━━━ INFORMATION PROVIDED
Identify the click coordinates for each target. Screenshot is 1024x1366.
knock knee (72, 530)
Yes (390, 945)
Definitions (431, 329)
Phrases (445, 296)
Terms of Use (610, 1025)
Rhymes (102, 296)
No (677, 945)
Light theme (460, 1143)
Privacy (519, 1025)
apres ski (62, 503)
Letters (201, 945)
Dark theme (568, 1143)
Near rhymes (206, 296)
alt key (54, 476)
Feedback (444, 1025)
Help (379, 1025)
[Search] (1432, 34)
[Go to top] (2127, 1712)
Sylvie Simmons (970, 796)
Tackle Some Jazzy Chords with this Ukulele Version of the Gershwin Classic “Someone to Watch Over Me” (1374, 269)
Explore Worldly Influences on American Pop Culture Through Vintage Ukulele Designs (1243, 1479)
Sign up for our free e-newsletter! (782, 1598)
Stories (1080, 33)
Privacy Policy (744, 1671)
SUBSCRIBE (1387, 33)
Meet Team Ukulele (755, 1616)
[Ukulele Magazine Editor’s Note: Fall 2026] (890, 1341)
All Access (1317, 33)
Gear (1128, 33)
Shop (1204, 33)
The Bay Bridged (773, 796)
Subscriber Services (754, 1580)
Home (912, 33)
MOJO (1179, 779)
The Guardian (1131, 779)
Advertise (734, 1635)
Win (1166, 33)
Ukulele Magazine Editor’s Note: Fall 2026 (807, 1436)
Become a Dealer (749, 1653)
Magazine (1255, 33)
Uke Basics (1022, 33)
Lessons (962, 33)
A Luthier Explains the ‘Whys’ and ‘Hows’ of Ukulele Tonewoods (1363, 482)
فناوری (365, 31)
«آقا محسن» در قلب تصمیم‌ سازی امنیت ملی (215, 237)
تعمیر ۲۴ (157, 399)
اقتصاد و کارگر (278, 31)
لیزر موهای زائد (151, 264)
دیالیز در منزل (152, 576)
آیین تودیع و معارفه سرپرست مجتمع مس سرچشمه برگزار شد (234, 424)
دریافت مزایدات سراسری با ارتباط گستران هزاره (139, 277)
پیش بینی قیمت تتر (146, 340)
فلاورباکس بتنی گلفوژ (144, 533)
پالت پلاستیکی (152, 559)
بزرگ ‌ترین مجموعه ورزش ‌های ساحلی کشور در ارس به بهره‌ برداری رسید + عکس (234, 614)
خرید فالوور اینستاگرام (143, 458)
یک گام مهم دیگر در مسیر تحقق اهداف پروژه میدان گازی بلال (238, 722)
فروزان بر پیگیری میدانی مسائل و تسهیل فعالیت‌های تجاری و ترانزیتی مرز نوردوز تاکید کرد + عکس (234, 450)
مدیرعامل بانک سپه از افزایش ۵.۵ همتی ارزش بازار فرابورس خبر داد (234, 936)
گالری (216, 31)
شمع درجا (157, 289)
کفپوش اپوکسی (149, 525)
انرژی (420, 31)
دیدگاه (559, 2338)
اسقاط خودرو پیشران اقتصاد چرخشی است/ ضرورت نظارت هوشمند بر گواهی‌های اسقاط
━━━━━━
**WHAT THE EXERCISE ASKS**
Repeat the data word for word, starting at its first line and stopping after the line that contains "Explore Worldly Influences".

**SOLUTION**
Identify the click coordinates for each target. Screenshot is 1024x1366.
knock knee (72, 530)
Yes (390, 945)
Definitions (431, 329)
Phrases (445, 296)
Terms of Use (610, 1025)
Rhymes (102, 296)
No (677, 945)
Light theme (460, 1143)
Privacy (519, 1025)
apres ski (62, 503)
Letters (201, 945)
Dark theme (568, 1143)
Near rhymes (206, 296)
alt key (54, 476)
Feedback (444, 1025)
Help (379, 1025)
[Search] (1432, 34)
[Go to top] (2127, 1712)
Sylvie Simmons (970, 796)
Tackle Some Jazzy Chords with this Ukulele Version of the Gershwin Classic “Someone to Watch Over Me” (1374, 269)
Explore Worldly Influences on American Pop Culture Through Vintage Ukulele Designs (1243, 1479)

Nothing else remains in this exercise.